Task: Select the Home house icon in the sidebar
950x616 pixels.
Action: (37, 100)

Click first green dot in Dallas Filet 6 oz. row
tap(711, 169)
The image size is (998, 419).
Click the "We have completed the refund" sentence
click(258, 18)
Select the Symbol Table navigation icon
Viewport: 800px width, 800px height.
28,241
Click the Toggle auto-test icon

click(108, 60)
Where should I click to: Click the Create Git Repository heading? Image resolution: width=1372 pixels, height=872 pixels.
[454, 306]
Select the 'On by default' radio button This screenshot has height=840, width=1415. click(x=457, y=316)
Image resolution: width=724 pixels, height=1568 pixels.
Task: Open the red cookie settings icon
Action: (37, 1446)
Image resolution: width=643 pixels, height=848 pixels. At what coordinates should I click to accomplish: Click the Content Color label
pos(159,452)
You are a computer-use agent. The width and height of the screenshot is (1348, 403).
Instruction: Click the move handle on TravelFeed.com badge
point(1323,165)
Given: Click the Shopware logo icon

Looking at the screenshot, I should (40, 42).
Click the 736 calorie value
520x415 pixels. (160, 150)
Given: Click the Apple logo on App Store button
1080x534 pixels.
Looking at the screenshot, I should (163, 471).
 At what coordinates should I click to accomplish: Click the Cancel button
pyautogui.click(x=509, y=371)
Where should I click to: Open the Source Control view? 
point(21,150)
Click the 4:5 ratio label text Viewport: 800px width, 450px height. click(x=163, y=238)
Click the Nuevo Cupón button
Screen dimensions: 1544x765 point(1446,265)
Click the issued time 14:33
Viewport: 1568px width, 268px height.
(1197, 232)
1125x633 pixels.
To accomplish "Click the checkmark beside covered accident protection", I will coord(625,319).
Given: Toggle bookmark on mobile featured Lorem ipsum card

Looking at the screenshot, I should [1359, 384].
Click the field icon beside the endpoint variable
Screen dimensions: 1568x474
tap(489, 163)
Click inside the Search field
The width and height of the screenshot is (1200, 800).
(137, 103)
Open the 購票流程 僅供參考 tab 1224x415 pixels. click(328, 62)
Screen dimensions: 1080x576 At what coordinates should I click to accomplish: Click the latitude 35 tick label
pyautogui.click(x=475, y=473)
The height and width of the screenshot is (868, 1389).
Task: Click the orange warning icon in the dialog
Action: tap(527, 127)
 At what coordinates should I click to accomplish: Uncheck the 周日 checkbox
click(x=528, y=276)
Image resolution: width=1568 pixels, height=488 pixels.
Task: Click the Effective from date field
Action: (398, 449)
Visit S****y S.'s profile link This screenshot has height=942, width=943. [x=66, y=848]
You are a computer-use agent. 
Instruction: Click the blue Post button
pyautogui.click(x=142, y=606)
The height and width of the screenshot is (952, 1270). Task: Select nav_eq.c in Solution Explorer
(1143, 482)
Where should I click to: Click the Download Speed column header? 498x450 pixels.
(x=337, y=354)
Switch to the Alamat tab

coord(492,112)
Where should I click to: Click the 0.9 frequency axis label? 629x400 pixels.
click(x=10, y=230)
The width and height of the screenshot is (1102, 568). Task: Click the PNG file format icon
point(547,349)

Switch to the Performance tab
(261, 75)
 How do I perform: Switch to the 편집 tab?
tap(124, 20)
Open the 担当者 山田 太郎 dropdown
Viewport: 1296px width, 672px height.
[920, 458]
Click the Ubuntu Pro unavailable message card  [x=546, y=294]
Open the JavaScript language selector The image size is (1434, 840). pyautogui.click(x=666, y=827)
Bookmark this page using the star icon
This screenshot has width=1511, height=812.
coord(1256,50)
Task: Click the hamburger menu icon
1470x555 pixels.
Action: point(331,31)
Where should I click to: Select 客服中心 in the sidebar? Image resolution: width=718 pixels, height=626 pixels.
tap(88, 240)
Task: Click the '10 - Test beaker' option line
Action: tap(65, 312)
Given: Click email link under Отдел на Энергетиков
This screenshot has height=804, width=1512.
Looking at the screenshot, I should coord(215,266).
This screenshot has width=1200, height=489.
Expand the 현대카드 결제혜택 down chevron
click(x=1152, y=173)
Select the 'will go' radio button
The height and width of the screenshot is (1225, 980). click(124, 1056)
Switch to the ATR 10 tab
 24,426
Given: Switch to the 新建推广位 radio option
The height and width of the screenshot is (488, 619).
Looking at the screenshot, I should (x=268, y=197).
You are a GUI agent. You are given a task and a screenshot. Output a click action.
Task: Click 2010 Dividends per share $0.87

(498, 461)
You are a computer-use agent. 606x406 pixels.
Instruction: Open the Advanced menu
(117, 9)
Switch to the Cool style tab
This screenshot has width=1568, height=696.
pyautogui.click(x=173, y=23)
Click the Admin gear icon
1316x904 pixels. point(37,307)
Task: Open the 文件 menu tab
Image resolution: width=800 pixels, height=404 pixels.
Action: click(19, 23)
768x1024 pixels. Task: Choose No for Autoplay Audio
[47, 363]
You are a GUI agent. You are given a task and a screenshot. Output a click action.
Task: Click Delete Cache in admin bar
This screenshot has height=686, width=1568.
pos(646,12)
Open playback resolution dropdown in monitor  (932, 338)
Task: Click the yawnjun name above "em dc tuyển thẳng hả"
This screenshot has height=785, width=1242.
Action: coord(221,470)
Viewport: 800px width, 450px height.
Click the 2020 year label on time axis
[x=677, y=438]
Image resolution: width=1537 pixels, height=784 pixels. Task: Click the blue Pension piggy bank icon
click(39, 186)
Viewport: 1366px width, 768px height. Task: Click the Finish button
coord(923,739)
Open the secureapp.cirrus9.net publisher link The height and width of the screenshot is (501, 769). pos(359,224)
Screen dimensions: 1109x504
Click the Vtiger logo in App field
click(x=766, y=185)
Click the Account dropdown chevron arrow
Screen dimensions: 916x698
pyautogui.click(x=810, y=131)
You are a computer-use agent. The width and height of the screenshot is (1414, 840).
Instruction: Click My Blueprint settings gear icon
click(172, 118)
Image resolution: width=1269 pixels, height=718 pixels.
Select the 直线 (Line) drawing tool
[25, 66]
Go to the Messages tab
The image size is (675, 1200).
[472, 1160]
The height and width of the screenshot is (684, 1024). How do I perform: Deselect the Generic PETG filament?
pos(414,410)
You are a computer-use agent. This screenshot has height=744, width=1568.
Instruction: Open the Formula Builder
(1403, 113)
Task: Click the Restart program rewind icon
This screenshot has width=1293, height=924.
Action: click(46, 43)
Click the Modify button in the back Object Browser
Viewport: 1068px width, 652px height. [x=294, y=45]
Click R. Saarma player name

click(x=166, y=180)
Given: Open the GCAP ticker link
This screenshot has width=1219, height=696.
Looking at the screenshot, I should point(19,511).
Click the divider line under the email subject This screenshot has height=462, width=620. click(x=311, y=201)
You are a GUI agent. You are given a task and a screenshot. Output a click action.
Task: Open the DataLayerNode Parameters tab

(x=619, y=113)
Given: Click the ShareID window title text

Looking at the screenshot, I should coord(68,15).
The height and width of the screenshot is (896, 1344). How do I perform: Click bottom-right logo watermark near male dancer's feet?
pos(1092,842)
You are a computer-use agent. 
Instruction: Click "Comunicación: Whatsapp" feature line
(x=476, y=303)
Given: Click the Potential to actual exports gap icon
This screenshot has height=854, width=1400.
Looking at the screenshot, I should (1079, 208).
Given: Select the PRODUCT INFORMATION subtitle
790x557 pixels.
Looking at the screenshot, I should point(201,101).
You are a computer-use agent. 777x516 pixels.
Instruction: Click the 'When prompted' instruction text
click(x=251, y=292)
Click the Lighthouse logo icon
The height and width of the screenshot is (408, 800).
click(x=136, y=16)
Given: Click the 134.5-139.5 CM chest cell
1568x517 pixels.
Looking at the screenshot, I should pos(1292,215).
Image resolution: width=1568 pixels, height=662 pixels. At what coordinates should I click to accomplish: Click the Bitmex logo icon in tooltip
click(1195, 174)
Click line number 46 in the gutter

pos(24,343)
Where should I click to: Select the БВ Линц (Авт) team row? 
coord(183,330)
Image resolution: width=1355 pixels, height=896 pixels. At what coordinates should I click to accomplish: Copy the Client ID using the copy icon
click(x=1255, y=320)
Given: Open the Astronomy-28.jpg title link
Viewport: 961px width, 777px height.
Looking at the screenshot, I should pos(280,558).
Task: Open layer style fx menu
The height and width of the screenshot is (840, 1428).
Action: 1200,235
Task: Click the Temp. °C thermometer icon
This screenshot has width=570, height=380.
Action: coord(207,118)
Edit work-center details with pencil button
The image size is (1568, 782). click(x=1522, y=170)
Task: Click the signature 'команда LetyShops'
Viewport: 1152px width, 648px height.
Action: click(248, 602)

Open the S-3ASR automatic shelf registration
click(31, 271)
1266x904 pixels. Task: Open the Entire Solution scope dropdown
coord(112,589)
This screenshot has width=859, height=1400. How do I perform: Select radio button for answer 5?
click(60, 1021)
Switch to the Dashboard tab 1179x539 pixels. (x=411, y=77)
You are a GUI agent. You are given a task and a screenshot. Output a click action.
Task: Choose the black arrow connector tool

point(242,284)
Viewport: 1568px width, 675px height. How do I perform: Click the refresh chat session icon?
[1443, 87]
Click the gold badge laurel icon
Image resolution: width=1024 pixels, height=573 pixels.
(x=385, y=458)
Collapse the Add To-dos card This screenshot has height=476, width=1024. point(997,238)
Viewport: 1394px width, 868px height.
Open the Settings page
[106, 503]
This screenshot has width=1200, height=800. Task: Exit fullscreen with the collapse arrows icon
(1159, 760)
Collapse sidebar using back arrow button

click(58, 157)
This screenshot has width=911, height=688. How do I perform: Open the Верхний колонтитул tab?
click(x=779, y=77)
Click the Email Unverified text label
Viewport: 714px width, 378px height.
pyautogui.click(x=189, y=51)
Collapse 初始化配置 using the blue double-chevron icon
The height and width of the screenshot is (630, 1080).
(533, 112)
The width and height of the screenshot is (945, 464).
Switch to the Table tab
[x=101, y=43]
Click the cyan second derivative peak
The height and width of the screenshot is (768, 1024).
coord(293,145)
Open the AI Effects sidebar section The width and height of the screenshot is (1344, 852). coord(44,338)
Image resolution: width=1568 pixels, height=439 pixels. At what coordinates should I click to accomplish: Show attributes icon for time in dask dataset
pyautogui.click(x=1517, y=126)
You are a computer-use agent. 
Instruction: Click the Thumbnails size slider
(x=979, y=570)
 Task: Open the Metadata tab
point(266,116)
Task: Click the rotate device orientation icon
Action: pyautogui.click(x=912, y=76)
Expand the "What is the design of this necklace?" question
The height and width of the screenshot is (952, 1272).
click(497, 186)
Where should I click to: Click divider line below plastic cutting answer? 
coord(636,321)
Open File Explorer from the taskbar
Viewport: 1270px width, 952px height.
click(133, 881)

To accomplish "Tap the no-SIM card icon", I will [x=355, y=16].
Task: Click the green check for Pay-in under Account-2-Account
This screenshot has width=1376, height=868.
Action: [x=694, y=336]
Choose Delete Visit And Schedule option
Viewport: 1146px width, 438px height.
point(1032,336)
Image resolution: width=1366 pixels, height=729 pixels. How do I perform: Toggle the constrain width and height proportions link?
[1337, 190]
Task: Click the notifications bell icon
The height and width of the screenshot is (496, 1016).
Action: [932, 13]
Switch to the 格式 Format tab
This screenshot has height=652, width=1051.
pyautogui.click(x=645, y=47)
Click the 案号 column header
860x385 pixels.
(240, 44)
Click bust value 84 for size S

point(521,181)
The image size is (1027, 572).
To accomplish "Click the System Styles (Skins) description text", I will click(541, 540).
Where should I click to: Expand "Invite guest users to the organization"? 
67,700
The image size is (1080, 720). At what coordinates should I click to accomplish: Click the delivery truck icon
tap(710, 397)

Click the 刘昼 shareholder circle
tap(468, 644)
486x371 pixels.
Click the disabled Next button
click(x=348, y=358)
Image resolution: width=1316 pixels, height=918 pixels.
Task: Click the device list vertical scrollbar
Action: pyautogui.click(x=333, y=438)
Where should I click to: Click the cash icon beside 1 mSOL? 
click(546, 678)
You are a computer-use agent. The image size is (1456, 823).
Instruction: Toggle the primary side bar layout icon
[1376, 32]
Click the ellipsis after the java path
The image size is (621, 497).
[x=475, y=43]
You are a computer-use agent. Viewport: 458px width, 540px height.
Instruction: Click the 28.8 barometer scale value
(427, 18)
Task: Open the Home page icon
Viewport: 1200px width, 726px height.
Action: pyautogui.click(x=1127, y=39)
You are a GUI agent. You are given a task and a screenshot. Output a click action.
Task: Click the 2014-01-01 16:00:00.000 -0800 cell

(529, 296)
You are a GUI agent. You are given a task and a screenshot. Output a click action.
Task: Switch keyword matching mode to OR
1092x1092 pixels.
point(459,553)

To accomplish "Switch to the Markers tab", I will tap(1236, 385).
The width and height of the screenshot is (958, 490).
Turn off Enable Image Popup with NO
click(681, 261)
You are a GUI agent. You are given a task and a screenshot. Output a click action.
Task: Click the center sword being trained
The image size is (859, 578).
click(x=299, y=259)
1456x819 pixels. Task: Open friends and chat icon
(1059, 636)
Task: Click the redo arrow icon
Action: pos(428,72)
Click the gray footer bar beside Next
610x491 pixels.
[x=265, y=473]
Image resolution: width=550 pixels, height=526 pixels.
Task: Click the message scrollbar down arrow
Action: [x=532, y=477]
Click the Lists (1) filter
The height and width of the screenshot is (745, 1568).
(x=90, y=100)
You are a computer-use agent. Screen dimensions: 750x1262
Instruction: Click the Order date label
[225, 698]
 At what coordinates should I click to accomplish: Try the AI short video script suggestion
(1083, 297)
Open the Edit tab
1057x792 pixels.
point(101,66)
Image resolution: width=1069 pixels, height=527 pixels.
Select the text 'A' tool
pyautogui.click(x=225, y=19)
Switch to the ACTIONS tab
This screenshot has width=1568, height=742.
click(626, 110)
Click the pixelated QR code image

• _INSTRUCTIONS FOR THE TASK_: Can you collect every line from the entries above that contains the word "page"?

• _OUTPUT BELOW_:
Bookmark this page using the star icon
Open the Settings page
Task: Open the Home page icon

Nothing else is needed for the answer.